## WHAT THIS EXERCISE ASKS
**A.** Write out the passage of the news report on the proposed prisoner exchange from "Afridi is a" to "most wanted terrorist.", reproducing its wording precisely.
**B.** For each statement below, state whether the news report on the proposed prisoner exchange supports it, answering yes or no and quoting the words of the news report that decide it: (i) Afridi's prison term was later cut to 10 years; (ii) Siddiqui is serving a sentence in Pakistan; (iii) Brad Sherman said Afridi had been a key member of the U.S. team that killed bin Laden.

## EXTRACT
═══
U.S. lawmaker proposes exchange of Pakistani prisoners
WASHINGTON – A U.S. congressman has proposed exchanging Pakistani prisoner Aafia Siddiqui for another Pakistani prisoner Shakil Afridi.
Afridi is a Pakistani doctor who is believed to have helped the CIA run a fake vaccination campaign to track al-Qaida chief Osama bin Laden.
He was sentenced to 33 years in prison in Pakistan, but the sentence was later reduced to 10 years.
Siddiqui is serving an 86-year sentence in Texas for the attempted murder of a U.S. soldier in Afghanistan.
Congressman Brad Sherman argued Afridi deserved to be released. He said Afridi had been a key member of the U.S. team that killed bin Laden.
He also said that medical doctor Afridi risked his life to help the U.S. capture the world’s most wanted terrorist.
═══
## LISTED ENTRIES
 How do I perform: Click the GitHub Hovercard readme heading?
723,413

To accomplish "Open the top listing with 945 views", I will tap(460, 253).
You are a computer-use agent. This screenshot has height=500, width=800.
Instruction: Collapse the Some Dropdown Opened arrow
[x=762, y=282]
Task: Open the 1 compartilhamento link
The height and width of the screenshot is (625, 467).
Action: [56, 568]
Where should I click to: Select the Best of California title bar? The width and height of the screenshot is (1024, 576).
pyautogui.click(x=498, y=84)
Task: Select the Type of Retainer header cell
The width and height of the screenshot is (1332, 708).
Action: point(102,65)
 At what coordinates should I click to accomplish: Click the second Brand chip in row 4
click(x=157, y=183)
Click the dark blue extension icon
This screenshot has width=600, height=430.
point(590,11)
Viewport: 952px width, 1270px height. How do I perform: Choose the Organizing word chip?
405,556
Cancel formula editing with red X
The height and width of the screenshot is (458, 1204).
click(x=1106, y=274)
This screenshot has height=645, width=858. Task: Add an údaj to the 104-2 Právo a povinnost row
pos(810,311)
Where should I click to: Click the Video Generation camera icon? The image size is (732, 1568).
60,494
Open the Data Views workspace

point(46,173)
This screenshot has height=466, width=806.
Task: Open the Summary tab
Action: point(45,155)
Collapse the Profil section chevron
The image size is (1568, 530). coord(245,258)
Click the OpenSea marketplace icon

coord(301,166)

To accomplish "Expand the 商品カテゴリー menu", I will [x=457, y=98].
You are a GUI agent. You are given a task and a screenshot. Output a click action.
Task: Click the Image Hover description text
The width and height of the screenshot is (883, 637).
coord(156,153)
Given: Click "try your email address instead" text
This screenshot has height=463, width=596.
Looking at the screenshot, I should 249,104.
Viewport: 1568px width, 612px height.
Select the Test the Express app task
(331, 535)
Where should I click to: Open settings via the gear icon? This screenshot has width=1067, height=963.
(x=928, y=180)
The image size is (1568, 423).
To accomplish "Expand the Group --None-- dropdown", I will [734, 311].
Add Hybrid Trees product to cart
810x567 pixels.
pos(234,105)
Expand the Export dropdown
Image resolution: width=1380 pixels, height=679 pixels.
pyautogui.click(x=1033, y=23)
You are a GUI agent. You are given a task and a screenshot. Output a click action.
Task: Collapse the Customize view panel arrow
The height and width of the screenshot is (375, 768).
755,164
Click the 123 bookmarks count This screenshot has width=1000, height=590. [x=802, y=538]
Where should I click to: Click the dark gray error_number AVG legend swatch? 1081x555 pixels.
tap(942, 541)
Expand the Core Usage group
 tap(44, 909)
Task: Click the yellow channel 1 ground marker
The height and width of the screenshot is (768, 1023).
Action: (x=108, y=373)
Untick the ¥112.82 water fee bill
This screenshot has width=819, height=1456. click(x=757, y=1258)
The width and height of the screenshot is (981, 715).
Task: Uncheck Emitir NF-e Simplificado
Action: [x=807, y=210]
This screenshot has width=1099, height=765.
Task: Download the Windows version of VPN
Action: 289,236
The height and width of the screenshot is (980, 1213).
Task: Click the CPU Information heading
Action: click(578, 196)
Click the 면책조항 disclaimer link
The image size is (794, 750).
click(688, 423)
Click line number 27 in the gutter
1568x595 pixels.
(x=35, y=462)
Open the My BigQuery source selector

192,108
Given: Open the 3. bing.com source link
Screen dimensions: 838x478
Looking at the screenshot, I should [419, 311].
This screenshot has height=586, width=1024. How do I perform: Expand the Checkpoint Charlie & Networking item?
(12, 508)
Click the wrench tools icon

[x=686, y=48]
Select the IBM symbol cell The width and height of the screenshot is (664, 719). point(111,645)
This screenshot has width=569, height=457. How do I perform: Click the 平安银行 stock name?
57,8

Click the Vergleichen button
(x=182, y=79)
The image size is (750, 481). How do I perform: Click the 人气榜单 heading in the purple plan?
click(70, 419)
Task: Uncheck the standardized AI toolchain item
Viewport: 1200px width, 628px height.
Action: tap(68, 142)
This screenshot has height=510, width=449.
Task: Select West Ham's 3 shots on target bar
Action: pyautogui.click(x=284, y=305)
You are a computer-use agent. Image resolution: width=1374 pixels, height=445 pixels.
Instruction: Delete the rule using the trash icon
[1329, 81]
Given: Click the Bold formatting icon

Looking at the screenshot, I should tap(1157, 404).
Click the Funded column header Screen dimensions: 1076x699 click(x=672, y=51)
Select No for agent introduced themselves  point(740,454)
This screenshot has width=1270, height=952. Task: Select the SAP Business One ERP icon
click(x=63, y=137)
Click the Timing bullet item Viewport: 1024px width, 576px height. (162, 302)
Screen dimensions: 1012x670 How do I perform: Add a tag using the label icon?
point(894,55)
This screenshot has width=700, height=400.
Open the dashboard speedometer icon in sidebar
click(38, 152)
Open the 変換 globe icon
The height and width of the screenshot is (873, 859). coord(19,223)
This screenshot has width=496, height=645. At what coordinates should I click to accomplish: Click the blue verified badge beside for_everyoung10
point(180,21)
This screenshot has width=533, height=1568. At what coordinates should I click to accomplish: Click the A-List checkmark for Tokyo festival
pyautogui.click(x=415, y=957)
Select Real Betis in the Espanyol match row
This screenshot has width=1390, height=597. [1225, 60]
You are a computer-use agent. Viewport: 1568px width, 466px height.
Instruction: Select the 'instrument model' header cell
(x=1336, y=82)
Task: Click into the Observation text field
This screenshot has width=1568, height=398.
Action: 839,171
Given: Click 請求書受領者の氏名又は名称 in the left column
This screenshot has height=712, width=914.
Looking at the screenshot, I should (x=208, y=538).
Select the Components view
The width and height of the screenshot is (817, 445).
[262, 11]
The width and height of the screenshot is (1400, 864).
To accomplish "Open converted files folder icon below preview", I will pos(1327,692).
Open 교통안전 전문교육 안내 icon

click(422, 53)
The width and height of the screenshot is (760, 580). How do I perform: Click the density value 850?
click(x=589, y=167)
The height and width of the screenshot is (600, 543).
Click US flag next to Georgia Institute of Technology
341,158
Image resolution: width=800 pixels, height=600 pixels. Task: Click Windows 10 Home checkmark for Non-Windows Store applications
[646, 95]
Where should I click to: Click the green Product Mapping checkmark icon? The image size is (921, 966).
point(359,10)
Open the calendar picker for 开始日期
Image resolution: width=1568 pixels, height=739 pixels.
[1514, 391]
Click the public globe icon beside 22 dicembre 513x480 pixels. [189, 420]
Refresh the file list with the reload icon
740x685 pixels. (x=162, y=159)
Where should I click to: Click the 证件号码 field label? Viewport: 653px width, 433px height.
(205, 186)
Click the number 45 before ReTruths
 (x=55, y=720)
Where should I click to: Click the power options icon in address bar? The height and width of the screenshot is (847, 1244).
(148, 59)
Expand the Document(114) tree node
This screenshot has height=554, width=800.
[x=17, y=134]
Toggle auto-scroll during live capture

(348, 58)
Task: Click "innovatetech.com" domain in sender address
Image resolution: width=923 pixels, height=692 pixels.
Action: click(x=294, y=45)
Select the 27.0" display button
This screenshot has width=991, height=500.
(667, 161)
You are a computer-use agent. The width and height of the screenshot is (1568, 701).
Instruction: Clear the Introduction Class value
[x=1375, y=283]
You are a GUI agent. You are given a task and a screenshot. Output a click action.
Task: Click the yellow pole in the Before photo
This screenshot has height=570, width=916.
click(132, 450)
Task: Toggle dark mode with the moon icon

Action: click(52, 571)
═══
## LIST OF SOLUTIONS
**A.**
Afridi is a Pakistani doctor who is believed to have helped the CIA run a fake vaccination campaign to track al-Qaida chief Osama bin Laden.
He was sentenced to 33 years in prison in Pakistan, but the sentence was later reduced to 10 years.
Siddiqui is serving an 86-year sentence in Texas for the attempted murder of a U.S. soldier in Afghanistan.
Congressman Brad Sherman argued Afridi deserved to be released. He said Afridi had been a key member of the U.S. team that killed bin Laden.
He also said that medical doctor Afridi risked his life to help the U.S. capture the world’s most wanted terrorist.

**B.**
(i) Yes: "the sentence was later reduced to 10 years"
(ii) No: "Siddiqui is serving an 86-year sentence in Texas"
(iii) Yes: "He said Afridi had been a key member of the U.S. team that killed bin Laden."